_Work required_
Copy out the data below word for word, leaving out the pictures.

_Data for processing_
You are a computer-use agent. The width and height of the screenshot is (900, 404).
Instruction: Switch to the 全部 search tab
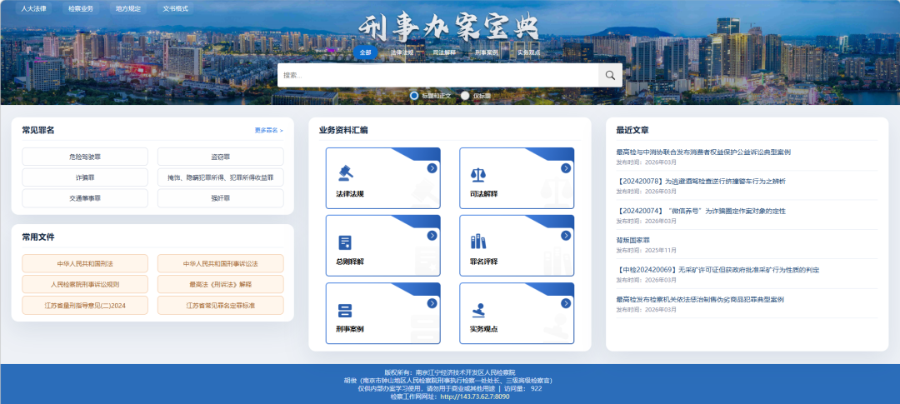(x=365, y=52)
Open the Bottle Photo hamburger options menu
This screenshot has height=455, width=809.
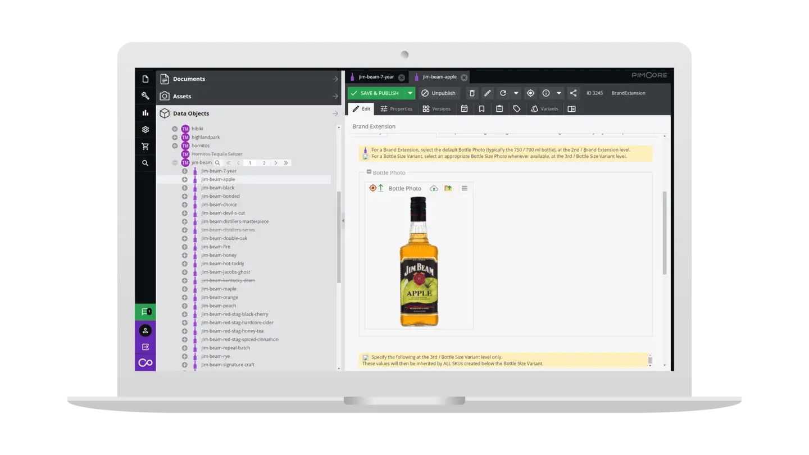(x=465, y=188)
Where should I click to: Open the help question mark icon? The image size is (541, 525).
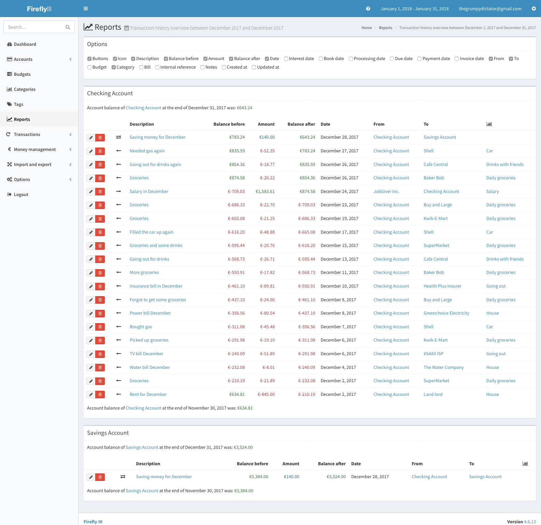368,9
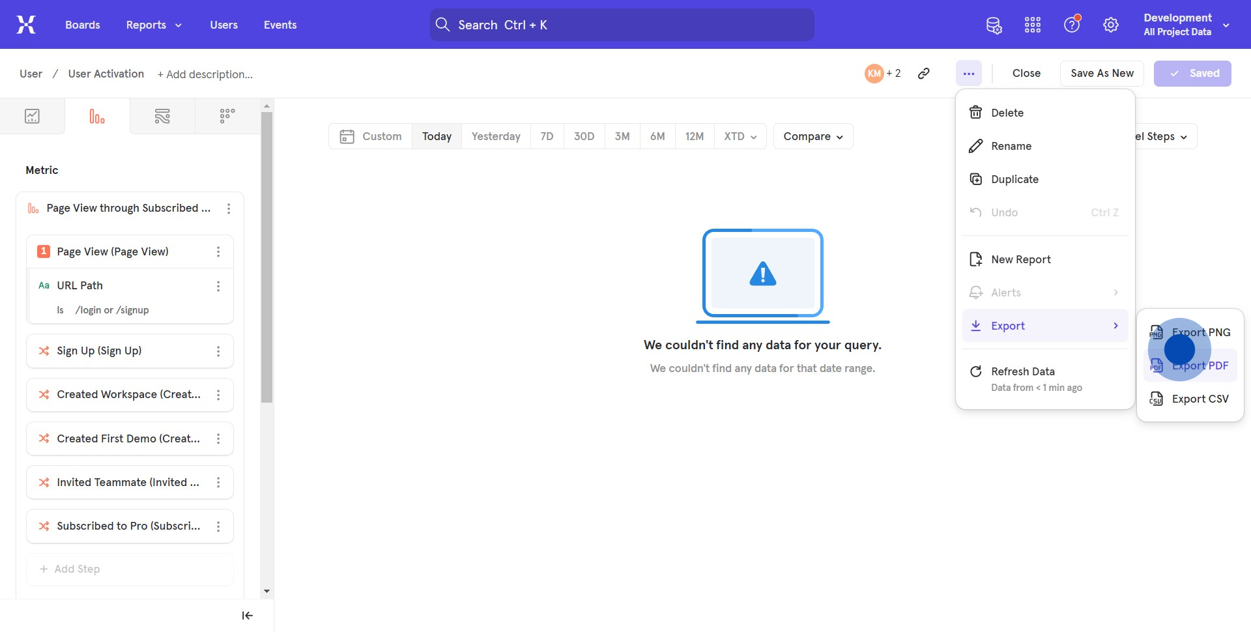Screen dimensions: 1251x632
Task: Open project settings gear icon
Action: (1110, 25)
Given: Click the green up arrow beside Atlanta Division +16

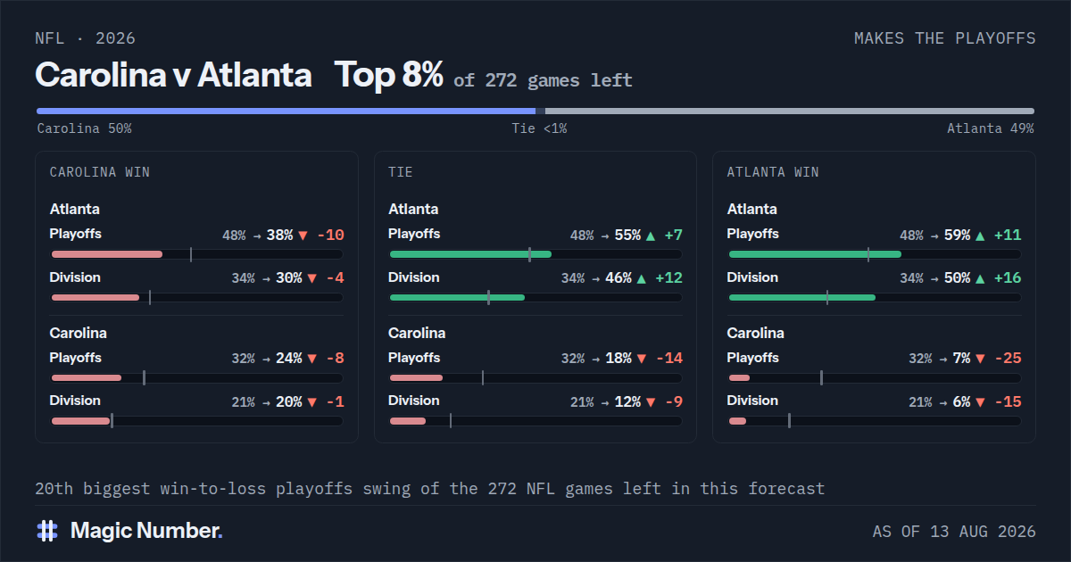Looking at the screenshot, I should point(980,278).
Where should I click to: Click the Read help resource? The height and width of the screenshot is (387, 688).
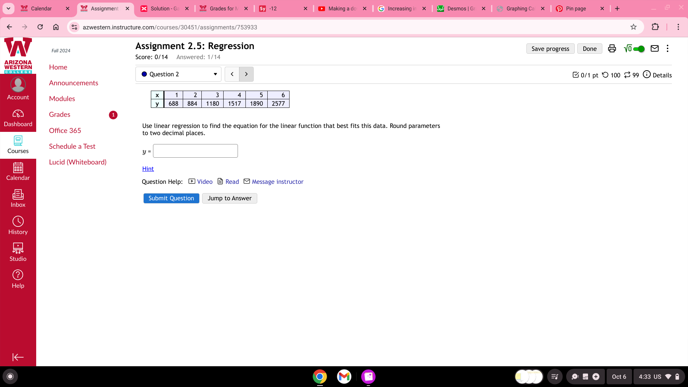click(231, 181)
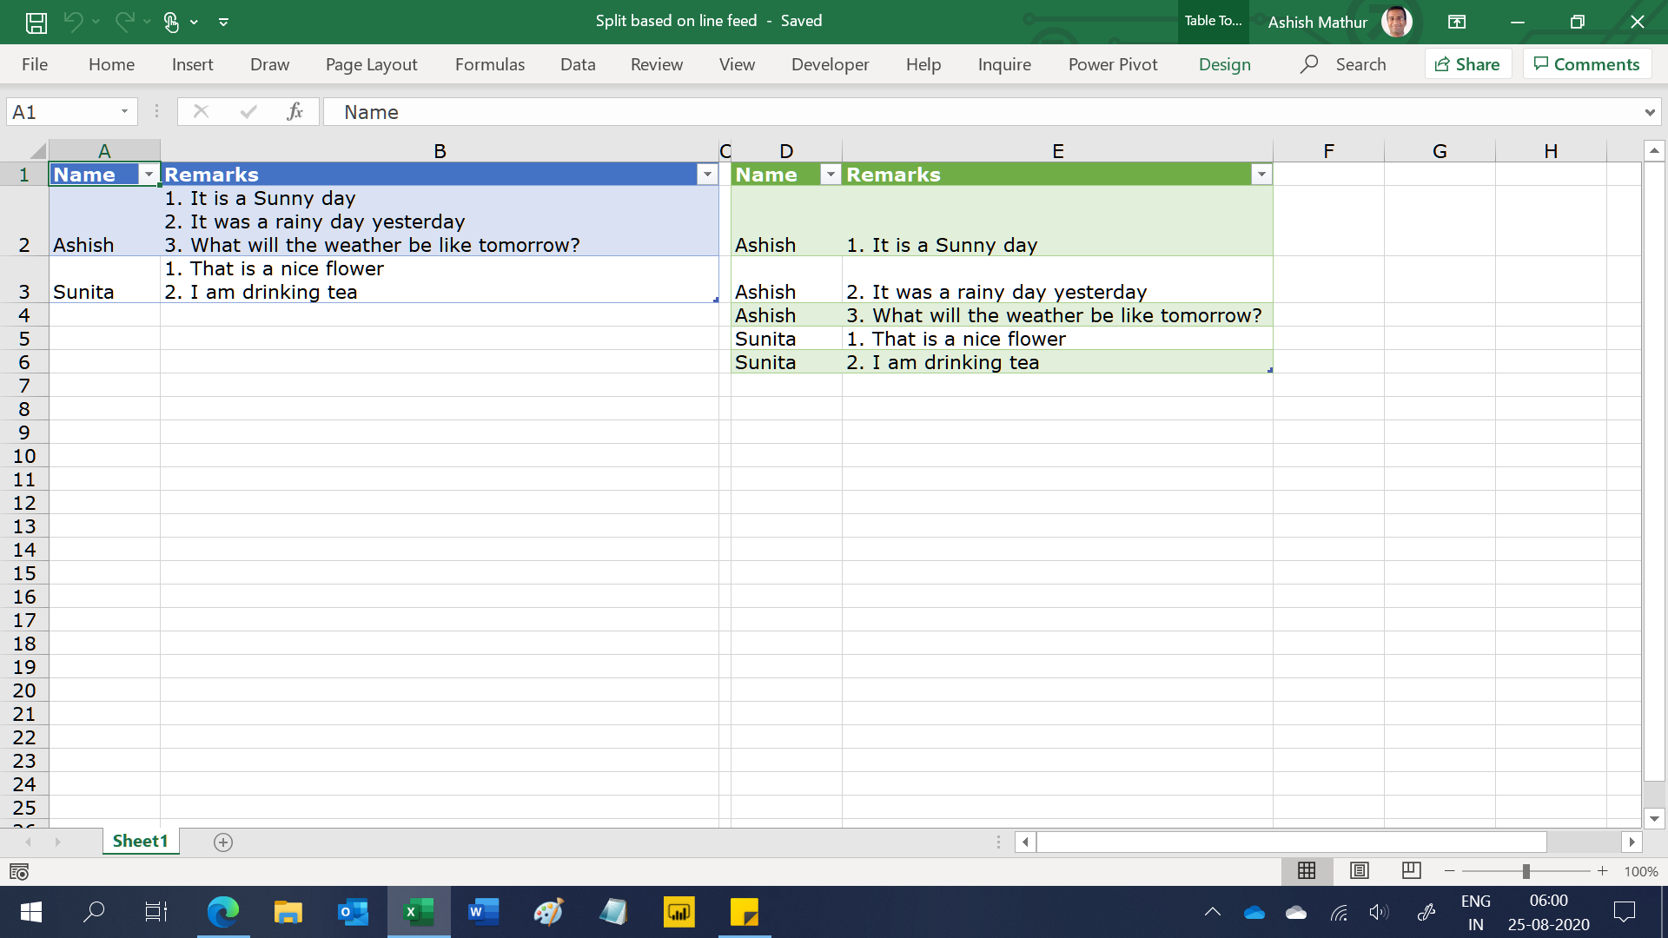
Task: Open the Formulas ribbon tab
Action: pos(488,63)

_Expected answer_
You are a computer-use agent. The width and height of the screenshot is (900, 404).
Instruction: Switch to the 全部 search tab
(x=365, y=52)
Open the Bottle Photo hamburger options menu
This screenshot has height=455, width=809.
(x=465, y=188)
Where should I click to: Open the help question mark icon? The image size is (541, 525).
368,9
Screen dimensions: 1251x632
Task: Open project settings gear icon
Action: (1110, 25)
Given: Click the green up arrow beside Atlanta Division +16

Looking at the screenshot, I should point(980,278).
Where should I click to: Click the Read help resource? The height and width of the screenshot is (387, 688).
click(231, 181)
Task: Open the Formulas ribbon tab
Action: pos(488,63)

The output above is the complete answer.